The enrollment of corporations in the scheme to vaccinate the population and to require such vaccinations for social participation should not be considered in terms of the prerogatives of private organizations but as part of the incursions of the state into private industry. What we are witnessing, and should be resisting, is a merger into a corporate-government complex, wherein government can bypass the legislative branch and enforce unpopular mandates by colluding with corporations and other organizations to make “policy.”
Perhaps the most egregious element of this corporate-state stranglehold on the population is the participation of Big Digital and the mainstream media. Big Digital conglomerates eliminate media outlets and voices that challenge the official covid narrative, including information about lockdowns, masking, and vaccinations, although the official narrative has not only changed willy-nilly but also has been proven factually wrong, as well as socially devastating.

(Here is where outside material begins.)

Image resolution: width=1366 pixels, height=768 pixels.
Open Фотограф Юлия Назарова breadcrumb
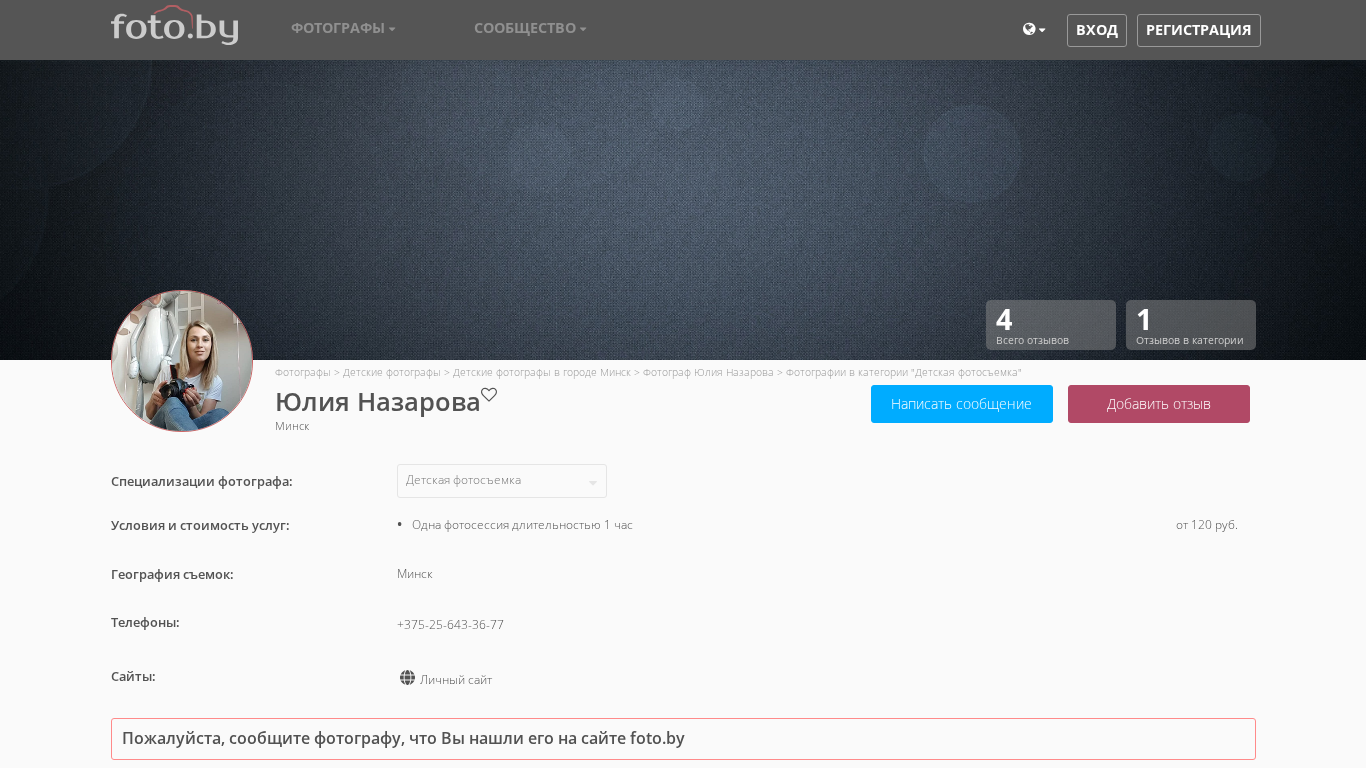coord(708,372)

Big Digital and the media serve both the state and Big Pharma by eliminating oppositional views regarding the lockdowns, masks, and vaccines, and by pushing fear-inducing propaganda about the virus and its ever-proliferating variants.
As I have written in Google Archipelago, Big Digital must be considered an agent of a leftist authoritarian state—as a “governmentality” or state apparatus functioning on behalf and as part of the state itself. “Governmentality” is a term that should become well known in the coming days and weeks. I adopted the term from Michel Foucault and have emended it to refer to corporations and other nonstate actors who actively undertake state functions. These actors will be doing this in droves with vaccine passports, which will vastly augment state power under a state-corporate alliance.
Similarly, other major corporations perform state-sanctioned roles by echoing and enforcing state-approved ideologies, policies, and politics: indoctrinating employees, issuing woke advertisements, policing the opinions of workers, firing dissidents, and soon demanding vaccine passports from employees and customers.
The overall tendency, then, is toward corporate-state monopolization over all aspects of life, with increasing control by approved principals over information and opinion, economic production, and the political sphere. As the consolidation accelerates, the broad global state will require the elimination of noncompliant, disaffected, and “untrustworthy” economic and political actors. In the United States, with the elimination of political opposition, the tendency is toward uniparty rule, and with it, the merging of the party and state into a singular organ.